* Document passage
★ ★ ★

His mulberry tree, more fortunate than either that of Shakspeare, or the pear tree of his contemporary and patron, Oliver Cromwell, is still shown in the Fellows’ Garden of Christ College, and still “bears abundance in fruit-time,” and near it is a drooping ash, planted by the present Marquis of Bute, when a student of Christ College.


CROMWELL’S PEAR-TREE

I saw cut down, from the window of my sitting-room, in Jesus-lane, Cambridge (which happened to overlook the Fellows’ Garden of Sidney College,) in March, 1833. The tree is said to have been planted by Cromwell’s own hand, when a student at Sidney College, and, said the Cambridge Chronicle of the 11th of the above month, it seems not unlikely that the original stock was coeval with the Protector. The tree consisted of five stems (at the time it was cut down,) which rose directly from the ground, and which had probably shot up after the main trunk had been accidentally or intentionally destroyed. Four of these stems had been dead for some years, and the fifth was cut down, as stated above. “A section of it, at eight feet from the ground, had 103 consecutive rings, indicating as many years of growth for that part. If we add a few more for the growth of the portion still lower down, it brings us to a period within seventy years of the Restoration; and it is by no means improbable that the original trunk may have been at least seventy or eighty years old before it was mutilated. The stumps of the five stems are still left standing, the longest being eight feet high; and it is intended to erect a rustic seat within the area they embrace.”

★ ★ ★

* Listed records
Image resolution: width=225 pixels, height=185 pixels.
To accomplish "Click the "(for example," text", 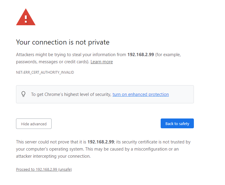I will [168, 55].
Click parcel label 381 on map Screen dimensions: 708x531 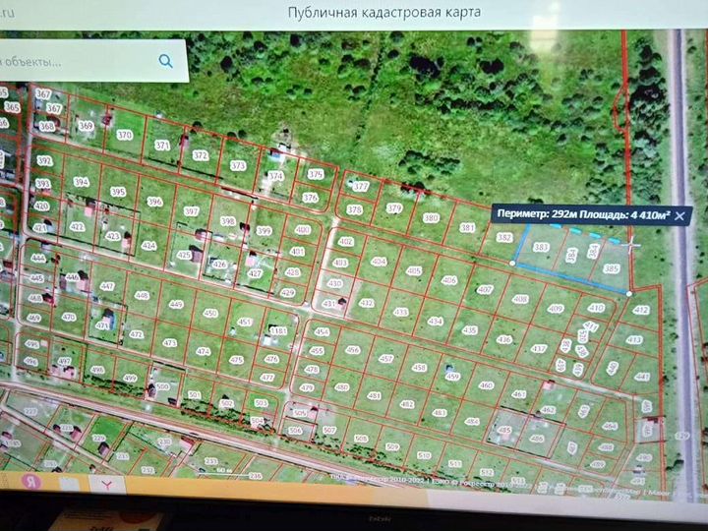click(x=468, y=228)
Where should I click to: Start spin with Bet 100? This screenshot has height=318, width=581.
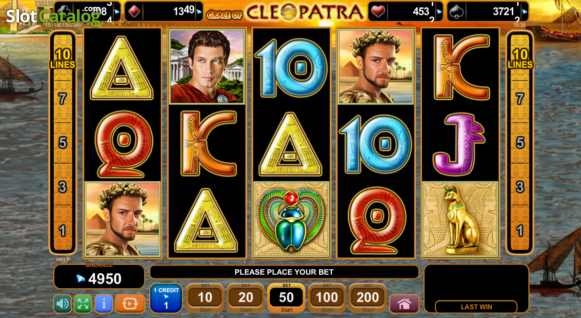click(327, 298)
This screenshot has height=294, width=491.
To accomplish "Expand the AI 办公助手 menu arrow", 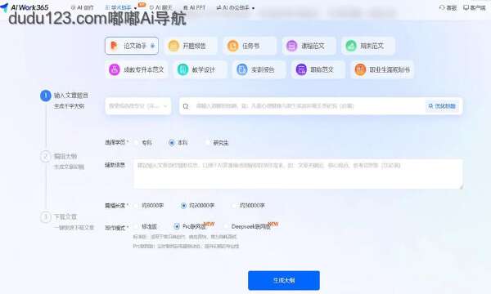I will tap(253, 8).
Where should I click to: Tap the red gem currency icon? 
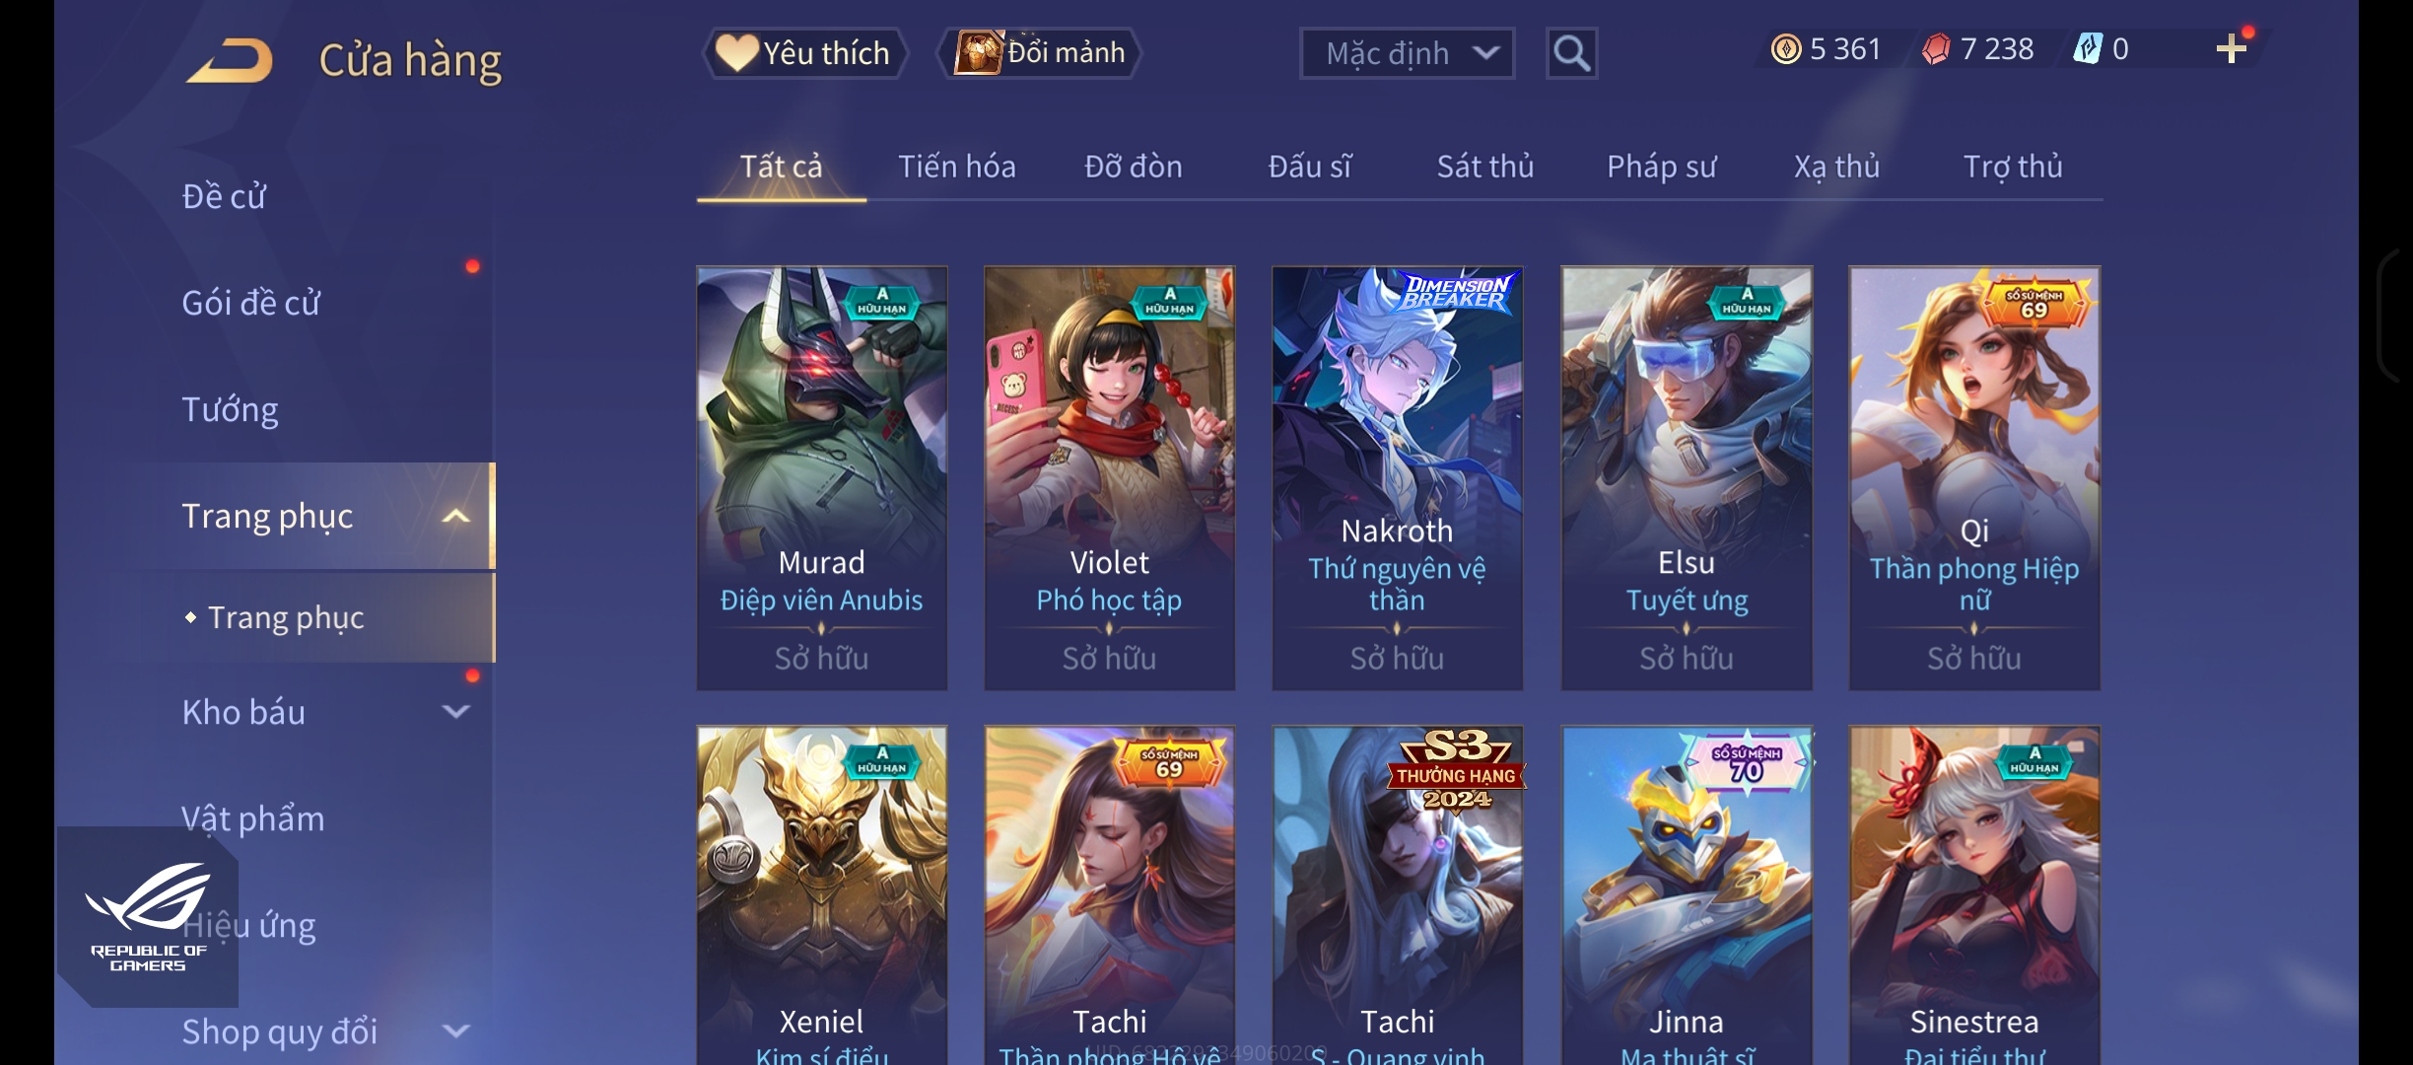(x=1936, y=48)
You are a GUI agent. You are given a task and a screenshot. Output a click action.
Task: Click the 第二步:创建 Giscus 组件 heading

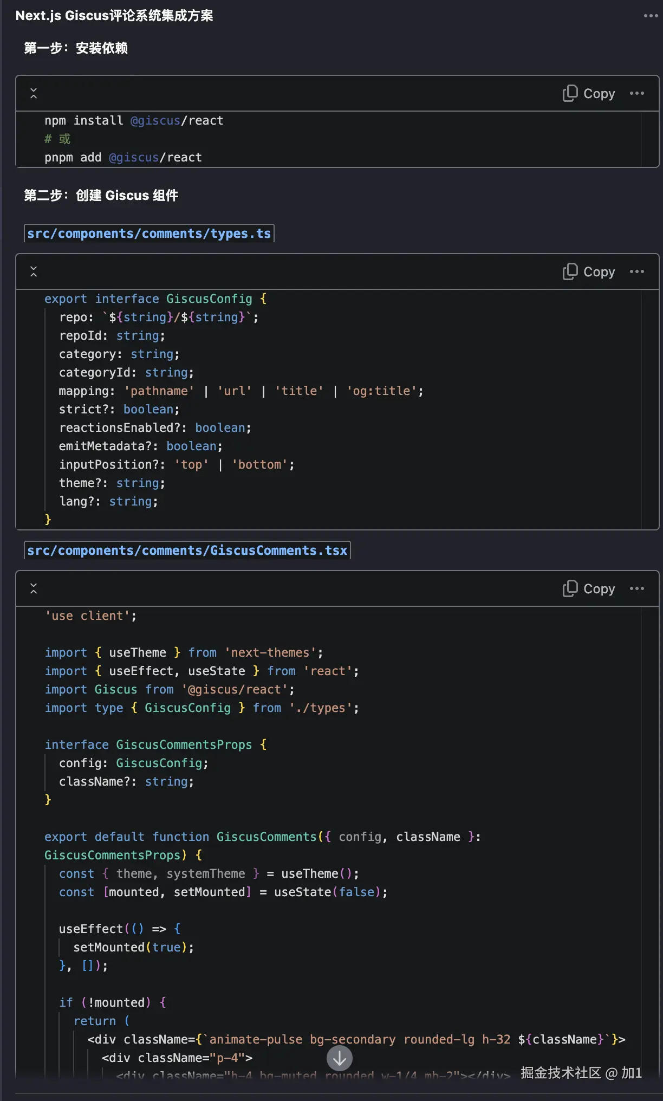[x=101, y=196]
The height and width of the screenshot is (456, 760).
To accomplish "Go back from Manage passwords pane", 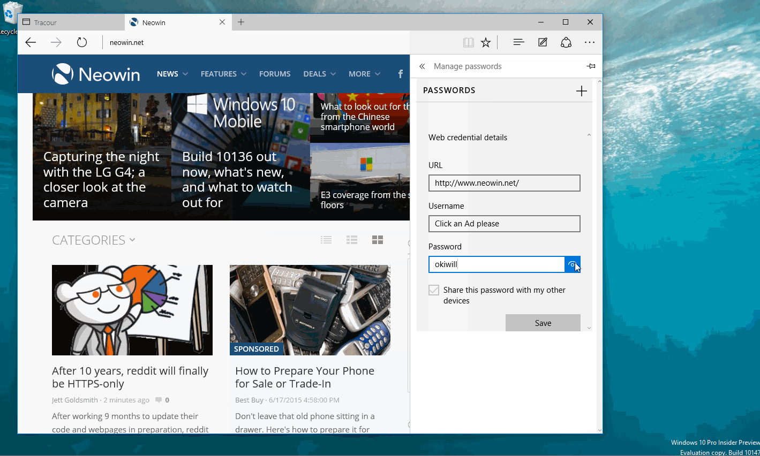I will click(x=422, y=66).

★ ★ ★

* Brief
Reproduce, word for word, the entire passage above about the mulberry tree and Cromwell's pear-tree.

* Solution
His mulberry tree, more fortunate than either that of Shakspeare, or the pear tree of his contemporary and patron, Oliver Cromwell, is still shown in the Fellows’ Garden of Christ College, and still “bears abundance in fruit-time,” and near it is a drooping ash, planted by the present Marquis of Bute, when a student of Christ College.


CROMWELL’S PEAR-TREE

I saw cut down, from the window of my sitting-room, in Jesus-lane, Cambridge (which happened to overlook the Fellows’ Garden of Sidney College,) in March, 1833. The tree is said to have been planted by Cromwell’s own hand, when a student at Sidney College, and, said the Cambridge Chronicle of the 11th of the above month, it seems not unlikely that the original stock was coeval with the Protector. The tree consisted of five stems (at the time it was cut down,) which rose directly from the ground, and which had probably shot up after the main trunk had been accidentally or intentionally destroyed. Four of these stems had been dead for some years, and the fifth was cut down, as stated above. “A section of it, at eight feet from the ground, had 103 consecutive rings, indicating as many years of growth for that part. If we add a few more for the growth of the portion still lower down, it brings us to a period within seventy years of the Restoration; and it is by no means improbable that the original trunk may have been at least seventy or eighty years old before it was mutilated. The stumps of the five stems are still left standing, the longest being eight feet high; and it is intended to erect a rustic seat within the area they embrace.”